There is evidence from epidemiological studies (i.e. studies in human populations) that indicates that DDT causes cancers of the liver, pancreas and breast. There is mixed evidence that it contributes to leukemia, lymphoma and testicular cancer. Other epidemiological studies suggest that DDT/DDE does not cause multiple myeloma, or cancers of the prostate, endometrium, rectum, lung, bladder, or stomach.

Breast cancer
The question of whether DDT or DDE are risk factors of breast cancer has been repeatedly studied. While individual studies conflict, the most recent reviews of all the evidence conclude that pre-puberty exposure increases the risk of subsequent breast cancer. Until recently, almost all studies measured DDT or DDE blood levels at the time of breast cancer diagnosis or after. This study design has been criticized, since the levels at diagnosis do not necessarily correspond to levels when the cancer started. Taken as a whole such studies "do not support the hypothesis that exposure to DDT is an important risk factor for breast cancer." The studies of this design have been extensively reviewed.

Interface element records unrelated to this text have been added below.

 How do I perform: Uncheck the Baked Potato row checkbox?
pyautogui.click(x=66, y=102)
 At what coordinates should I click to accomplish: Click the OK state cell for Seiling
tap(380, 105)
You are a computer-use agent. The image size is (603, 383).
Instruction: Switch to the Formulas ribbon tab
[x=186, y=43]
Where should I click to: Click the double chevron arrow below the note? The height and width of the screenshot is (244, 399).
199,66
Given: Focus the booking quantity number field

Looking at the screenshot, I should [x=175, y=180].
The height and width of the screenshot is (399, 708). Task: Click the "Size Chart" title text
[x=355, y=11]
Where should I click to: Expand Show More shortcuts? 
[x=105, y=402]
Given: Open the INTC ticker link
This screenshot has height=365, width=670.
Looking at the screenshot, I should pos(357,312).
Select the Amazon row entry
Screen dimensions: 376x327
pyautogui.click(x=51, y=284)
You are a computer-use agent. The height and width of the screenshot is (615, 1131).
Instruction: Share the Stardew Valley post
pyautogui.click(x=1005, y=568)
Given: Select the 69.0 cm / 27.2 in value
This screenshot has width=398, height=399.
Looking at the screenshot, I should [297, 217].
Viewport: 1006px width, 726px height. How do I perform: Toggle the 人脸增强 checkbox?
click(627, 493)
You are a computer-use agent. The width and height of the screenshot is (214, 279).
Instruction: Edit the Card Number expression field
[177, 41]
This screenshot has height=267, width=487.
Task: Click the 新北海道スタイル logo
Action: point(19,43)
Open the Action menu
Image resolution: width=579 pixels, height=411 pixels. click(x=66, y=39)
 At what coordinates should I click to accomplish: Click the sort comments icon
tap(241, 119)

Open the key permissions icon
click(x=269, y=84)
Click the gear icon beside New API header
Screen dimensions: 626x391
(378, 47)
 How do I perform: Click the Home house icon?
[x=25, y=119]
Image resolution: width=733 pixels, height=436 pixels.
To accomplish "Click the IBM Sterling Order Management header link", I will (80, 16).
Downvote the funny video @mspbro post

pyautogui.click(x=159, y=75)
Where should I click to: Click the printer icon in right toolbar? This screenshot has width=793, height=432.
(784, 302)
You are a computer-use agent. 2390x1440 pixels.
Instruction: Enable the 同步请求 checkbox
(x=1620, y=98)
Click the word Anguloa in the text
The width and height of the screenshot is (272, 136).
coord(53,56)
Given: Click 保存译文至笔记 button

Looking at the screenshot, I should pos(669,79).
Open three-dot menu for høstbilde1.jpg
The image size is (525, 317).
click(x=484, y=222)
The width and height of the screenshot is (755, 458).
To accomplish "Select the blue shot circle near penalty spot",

In contrast, a study published in 2007 strongly associated early exposure (the p,p'- isomer) and breast cancer later in life. Unlike previous studies, this prospective cohort study collected blood samples from young mothers in the 1960s while DDT was still in use, and their breast cancer status was then monitored over the years. In addition to suggesting that the p,p'- isomer is the more significant risk factor, the study also suggests that the timing of exposure is critical. For the subset of women born more than 14 years before agricultural use, there was no association between DDT and breast cancer. However, for younger women—exposed earlier in life—the third who were exposed most to p,p'-DDT had a fivefold increase in breast cancer incidence over the least exposed third, after correcting for the protective effect of o,p'-DDT. These results are supported by animal studies.